Silvia, parlaci di te. Chi sei quando non reciti?

Uno, Nessuno e Centomila… tanto per citarne uno bravo! Sì, diciamo che faccio parte della schiera di quelli del “mi riposerò quando sarò nell’aldilà”! Non che sia sempre una cosa sana… non prendete esempio da me, il riposo è essenziale per una autentica qualità di vita.
Per ora sto completando i miei studi all’università, frequento l’ultimo anno di laurea magistrale in psicologia presso La Sapienza; una disciplina da cui trarre molte ispirazioni da riportare in ambito artistico, che ne è strettamente affine. Lavoro poi presso il Kino, una bellissima associazione culturale che promuove eventi interessanti legati al mondo del cinema e della letteratura e possiede ha un piccolo cinema con una buona programmazione in lingua rigorosamente originale nel cuore del Pigneto a Roma.

Un ruolo che vorresti interpretare oggi?

Aldilà dell’evidente desiderio di interpretare tutti i personaggi scritti meglio dai grandi autori contemporanei e non. Mi piacerebbe continuare ad esplorare la via della drammaturgia scenica, un processo creativo dal quale è nato uno spettacolo portato in scena quest’estate dal titolo “Affetti Stretti” scritto, interpretato e diretto da me e due colleghe Barbara Cerrato e Alessandra Merico.

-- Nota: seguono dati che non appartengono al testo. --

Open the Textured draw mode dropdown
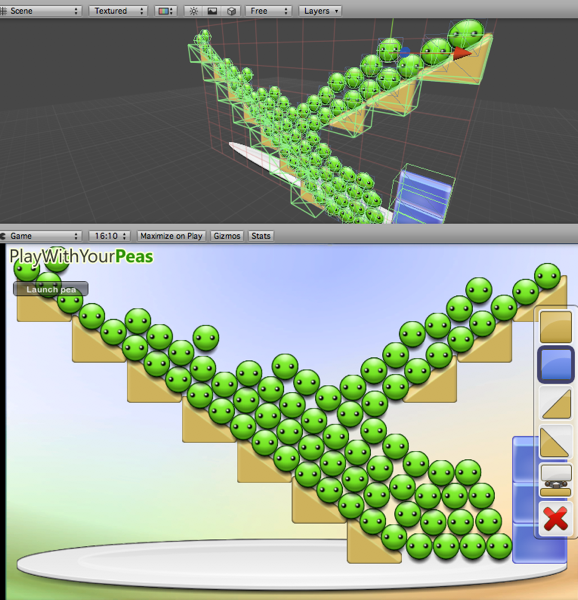578x600 pixels. (118, 11)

Ecco, poter condividere un punto di vista attraverso dei personaggi concepiti da me è qualcosa di molto intenso e nutriente come attrice e come essere umano.

Progetti futuri di cui vuoi anticiparci qualcosa…

In questo momento mentre aspettiamo di sapere se ci sarà una seconda stagione della nostra cara “Catturandi”, mi dedico al teatro: porterò “Affetti Stretti” in giro per l’Italia e inizierò proprio oggi le prove di un nuovo progetto, di cui presto vi svelerò i dettagli.